Controversy and future research directions

Thus, on reviewing the literature so far, it could be inferred that saliva can be used as a potentially useful, noninvasive tool in the regular monitoring of diabetic patients. Numerous studies have shown a significant positive correlation between salivary and sera glucose levels, however, the specificity of the salivary glucose assay to assess the exact sera glucose levels still remain a big question. There is a controversy regarding the relationship between the concentration of glucose in the sera and the salivary fluid. Several factors might account for the poor correlation between sera and salivary glucose levels prevailing in diabetic subjects including oral retention of alimentary carbohydrates, glucose utilization by bacteria, and release of carbohydrates from salivary glycoproteins and contamination of the saliva by a large outflow of gingival crevicular fluid in patients with poor gingival status. Abikshyeet et al. formulated equations to predict fasting sera glucose levels and HbA1c percentage when fasting salivary glucose levels were known.

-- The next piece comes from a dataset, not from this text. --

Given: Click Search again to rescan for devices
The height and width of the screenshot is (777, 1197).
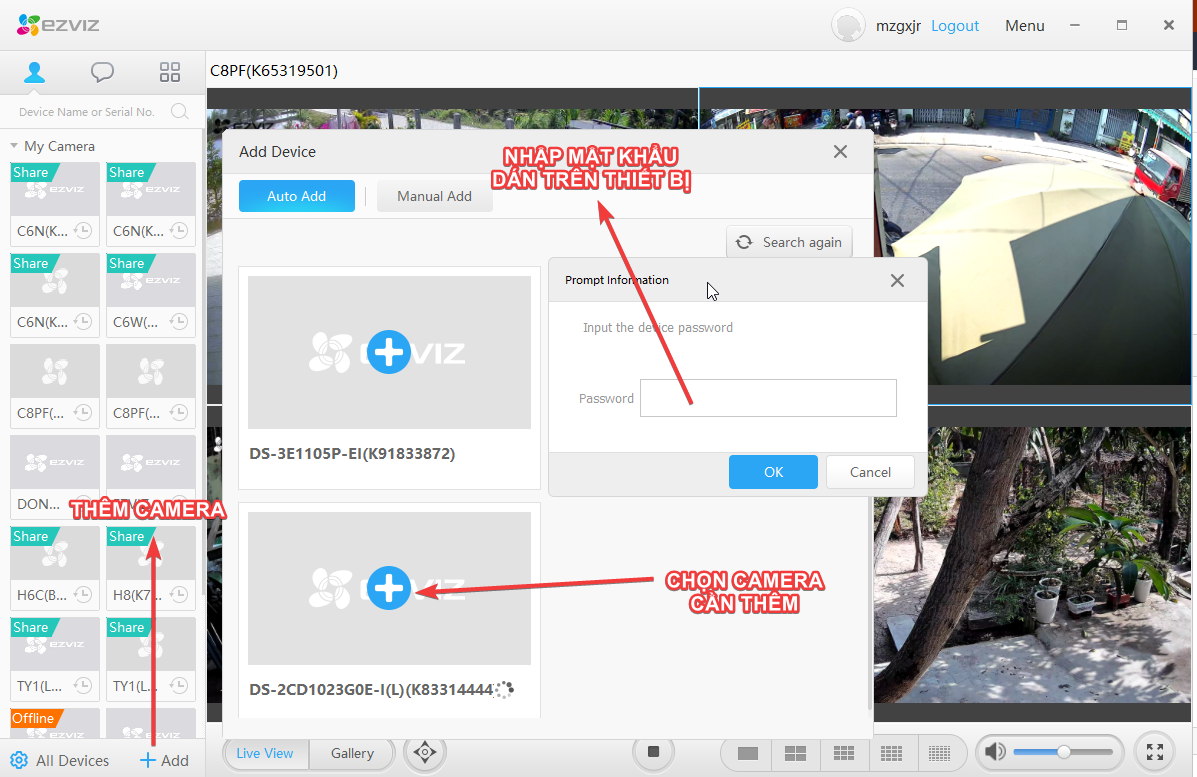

However, accurate sera glucose levels could not be assessed by such equations in all the subjects.[22] Based on the presently available data, there is an obvious need for further, extensive studies, to obtain an answer to this query, to accurately assess sera glucose levels from the obtained salivary glucose levels and utilizing the diagnostic benefits of saliva in the clinical practice for the exact estimation of sera glucose levels.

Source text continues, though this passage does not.